Le vrai du faux. Taxe sur les billets d'avion, inaction climatique... On a vérifié les propos d'Emmanuel Macron sur franceinfo
Le président de la République Emmanuel Macron a appelé à créer une "taxation internationale" pour financer la lutter contre la pauvreté et le dérèglement climatique pendant son interview de vendredi 23 juin sur franceinfo, RFI et France 24, dans le cadre du sommet pour un nouveau pacte financier mondial. Le "vrai du faux" revient sur deux déclarations du chef de l'Etat.
1La France est-elle le seul pays à taxer les billets d'avion ?
Selon Emmanuel Macron, les taxes prises à l'échelle d'un seul pays ne fonctionnent pas. Il a regretté la solitude parfois de la France dans l'application de certaines taxes : "On nous dit qu'il faut une taxation sur les billets d'avions, il y a eu un rapport. On le fait en France ! Qui d'autre le fait ? Ça ne marche pas quand on le fait tout seul", a-t-il déclaré. Mais la France est-elle le seul pays à taxer les billets d'avion ?
Non, c'est faux.

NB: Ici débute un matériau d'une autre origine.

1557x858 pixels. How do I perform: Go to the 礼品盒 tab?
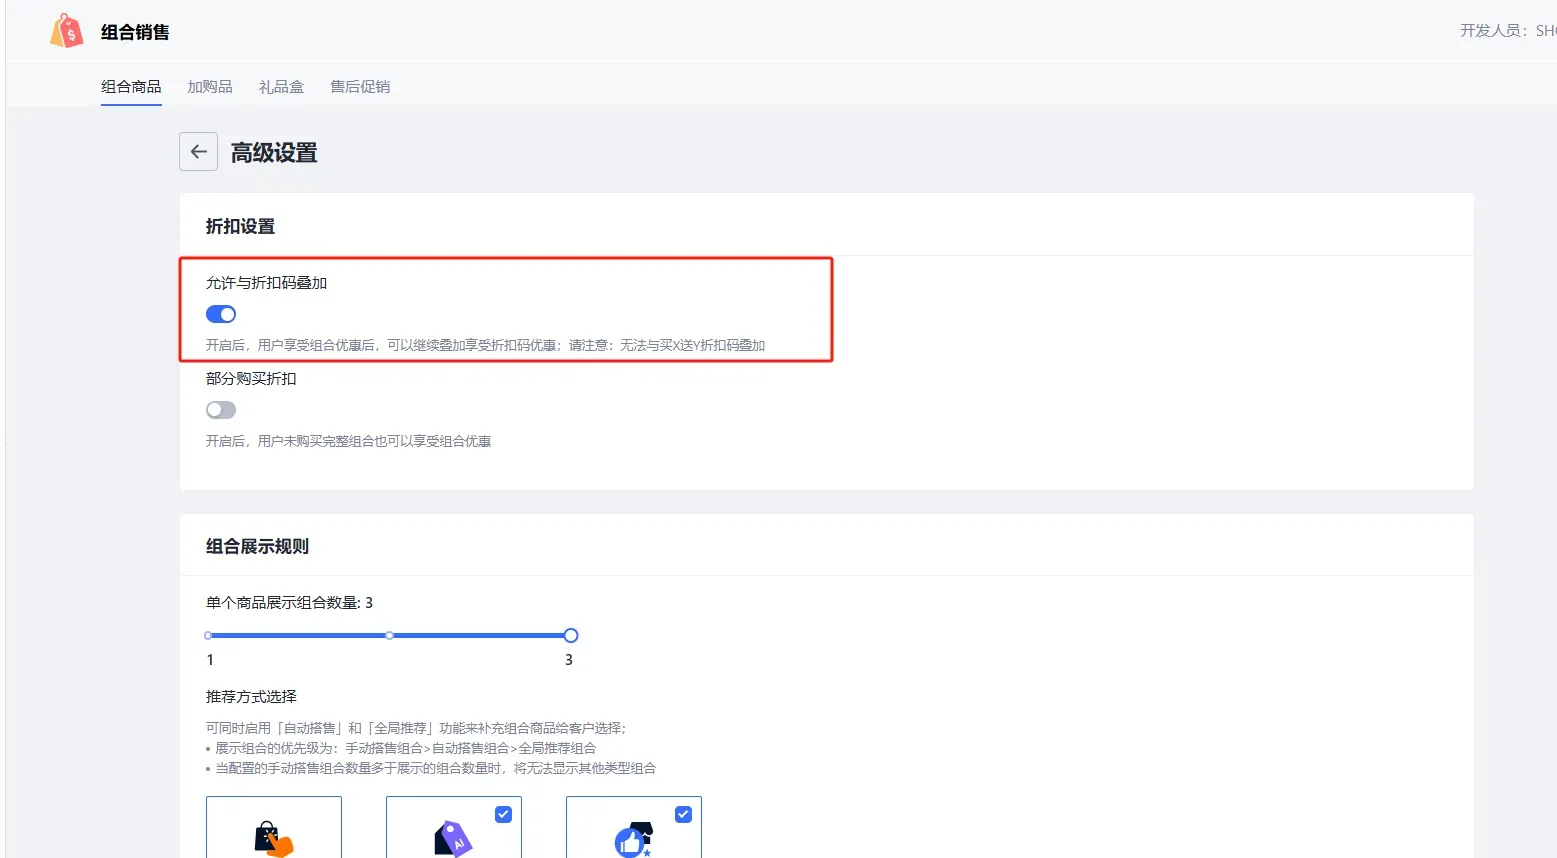coord(281,87)
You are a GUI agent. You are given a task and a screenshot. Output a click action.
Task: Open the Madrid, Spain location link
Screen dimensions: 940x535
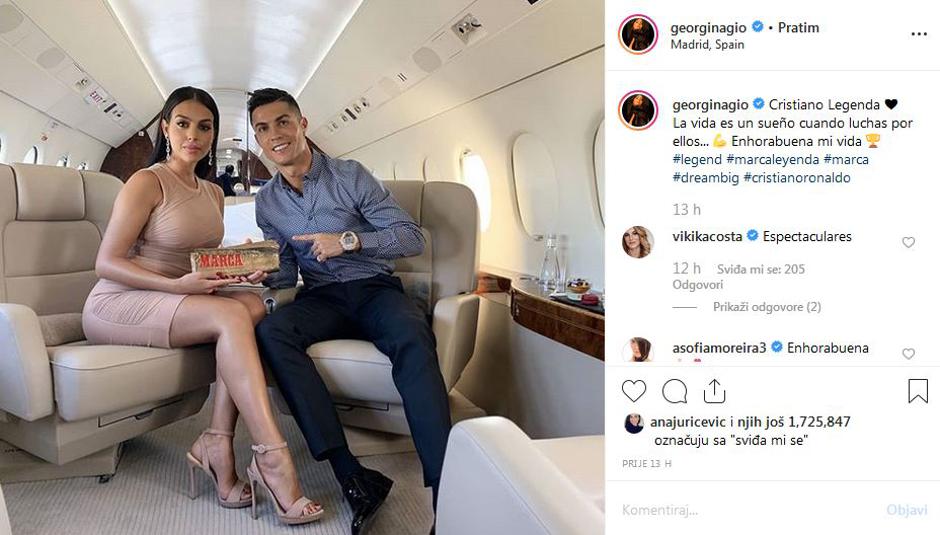click(x=707, y=44)
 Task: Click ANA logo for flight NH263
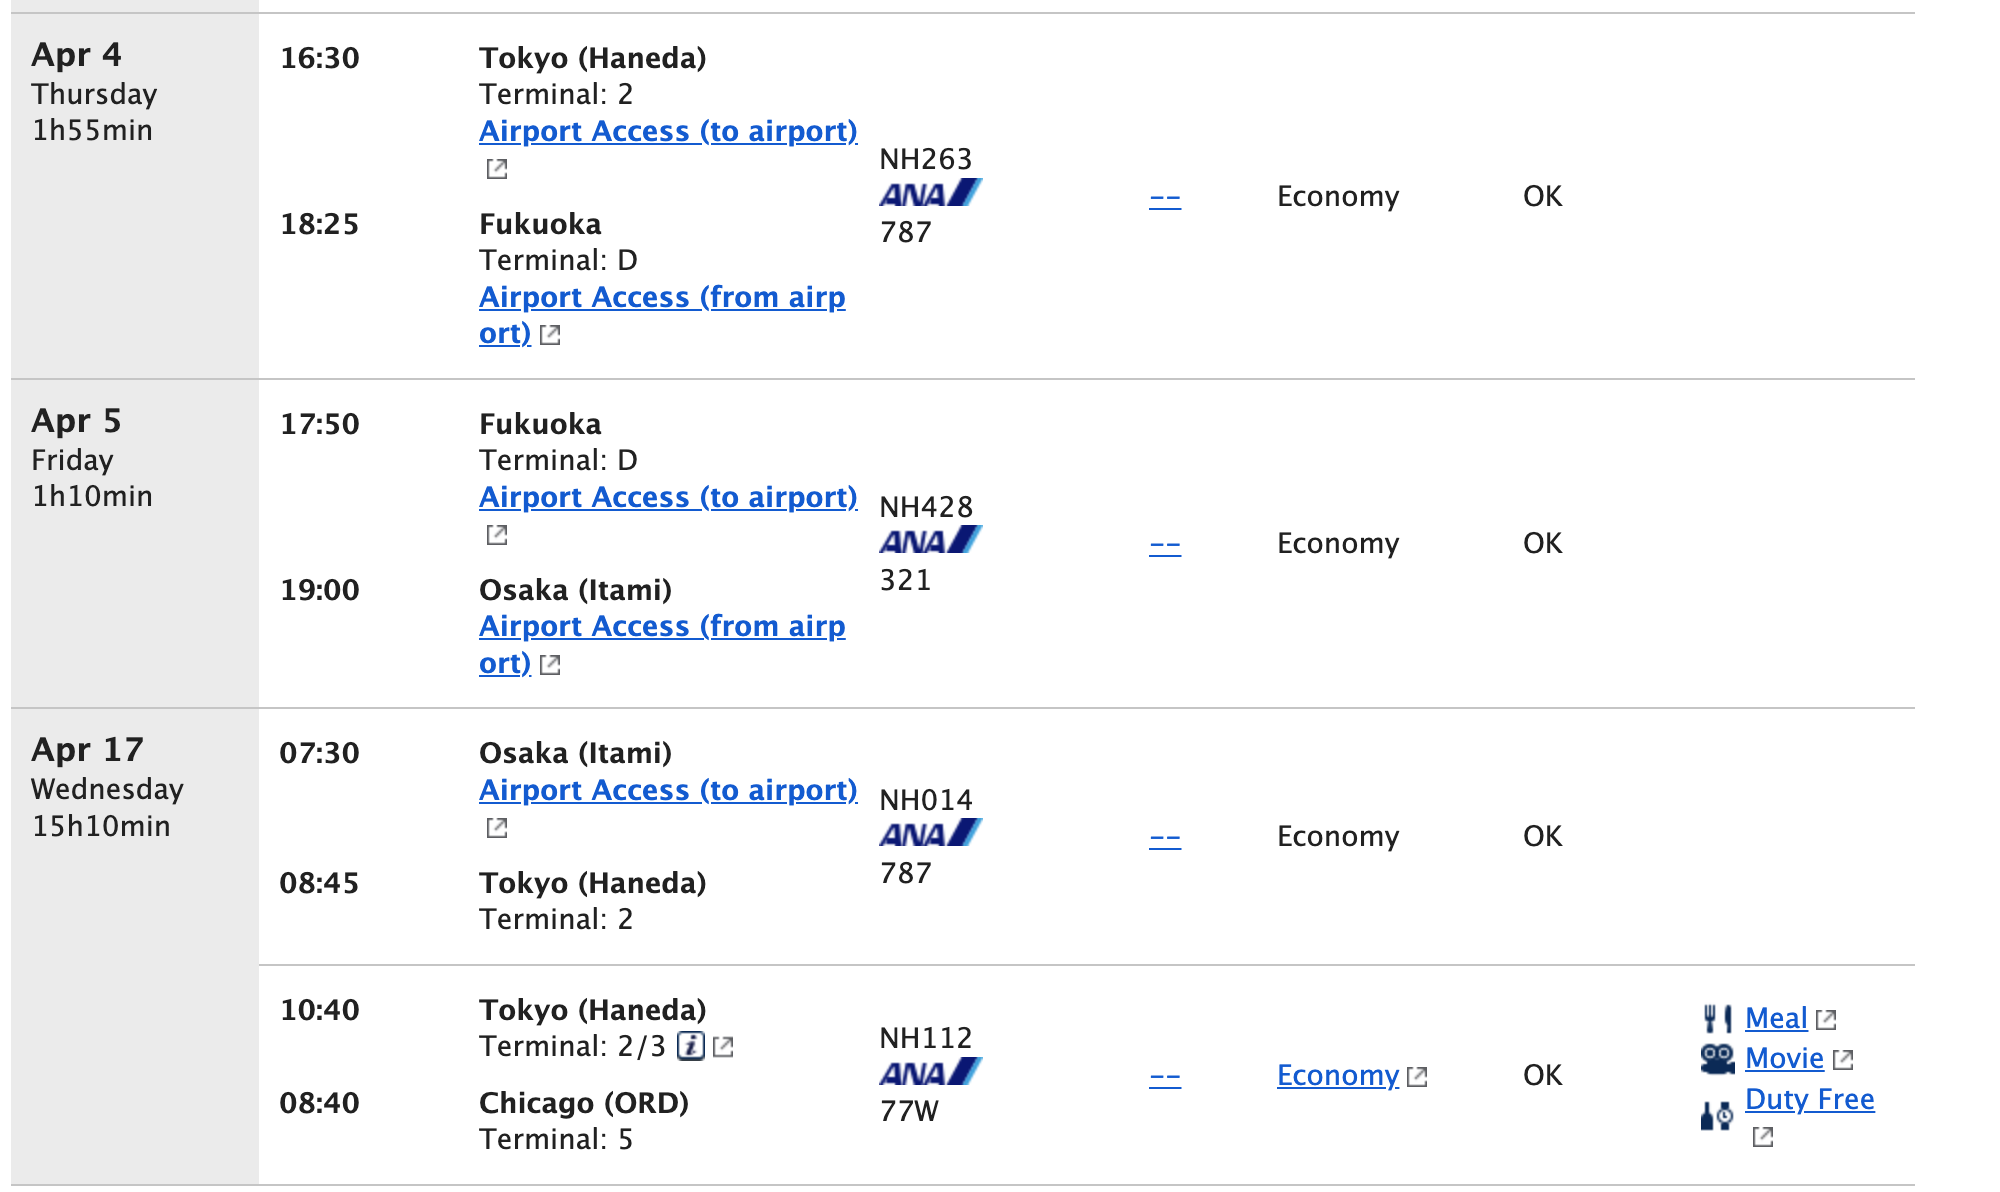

Le président fait référence à la taxe de solidarité sur les billets d'avion, aussi appelée "taxe Chirac", créée par la France en 2006, non pas pour lutter contre le réchauffement climatique, mais pour aider à financer la santé dans les pays en développement. Les sommes récoltées via cette taxe sont entièrement reversées à Unitaid, une agence de l'ONU. Après la France, huit autres pays ont décidé de l'appliquer, selon Me Stéphane Monod, avocat spécialisé dans le droit aérien : le Cameroun, le Chili, la République démocratique du Congo, Madagascar, le Mali, Maurice, le Niger et la Corée du Sud.
Par ailleurs, le spécialiste affirme à franceinfo que cinq autres pays ont adopté des taxes similaires pour financer l'aide au développement via des organismes internationaux : l'Allemagne, l'Autriche, la Norvège, le Royaume-Uni et la Suède. Cela monte donc à 14, au total, le nombre de pays à appliquer ce genre de taxe sur les billets d'avion. 14 sur plus de 190 pays dans le monde. On peut reconnaître à Emmanuel Macron que "les pays ne se bousculent pas au portillon" pour adopter cette taxe, selon l'expression de Stéphane Monod.
2 Les condamnations pour inaction climatique ne concernent-elles que les années 2015-2018 ?
Emmanuel Macron s'est aussi félicité des avancées de la lutte contre le réchauffement climatique. "On fait des efforts en France et d'ailleurs, ça nous est reconnu puisque l'inaction climatique valait pour la France sur la période 2015-2018. Depuis, nous n'avons pas été condamnés pour inaction climatique", a-t-il affirmé.
Les propos du président sont vrais mais trompeurs. Emmanuel Macron faisait référence aux deux condamnations de la France pour n'avoir pas assez réduit ses émissions de gaz à effet de serre et ne pas être sur la bonne voie pour respecter ses engagements pris dans l'Accord de Paris sur le climat. L'une a été prononcée par le tribunal administratif de Paris dans ce qui a été appelé "L'Affaire du siècle" et l'autre par le Conseil d'Etat dans une procédure initiée par la commune de Grande-Synthe qui s'estime menacée par la montée des eaux. Ces deux condamnations ont été prononcées en 2021 et concernent en effet toutes les deux principalement la période allant de 2015 à 2018, comme l'a affirmé le chef de l'Etat, arrivé au pouvoir en mai 2017.
Sauf que, dans sa décision, le Conseil d'Etat avait aussi inclus des observations négatives sur les années suivantes, en 2019 et 2020. Il avait demandé au gouvernement de revoir sa copie et de donner des gages qu'il allait respecter ses engagements.
Deux ans plus tard, même si la France n'a pas été de nouveau condamnée, l'action du gouvernement pour le climat est toujours jugée "insuffisante" par le Haut Conseil pour le Climat comme par le Conseil d'Etat. Dans une nouvelle décision, prise en mai 2023, celui-ci ordonne au gouvernement de faire mieux pour la planète. Certes, ce n'est pas une condamnation, mais c'est tout de même une injonction faite par la justice.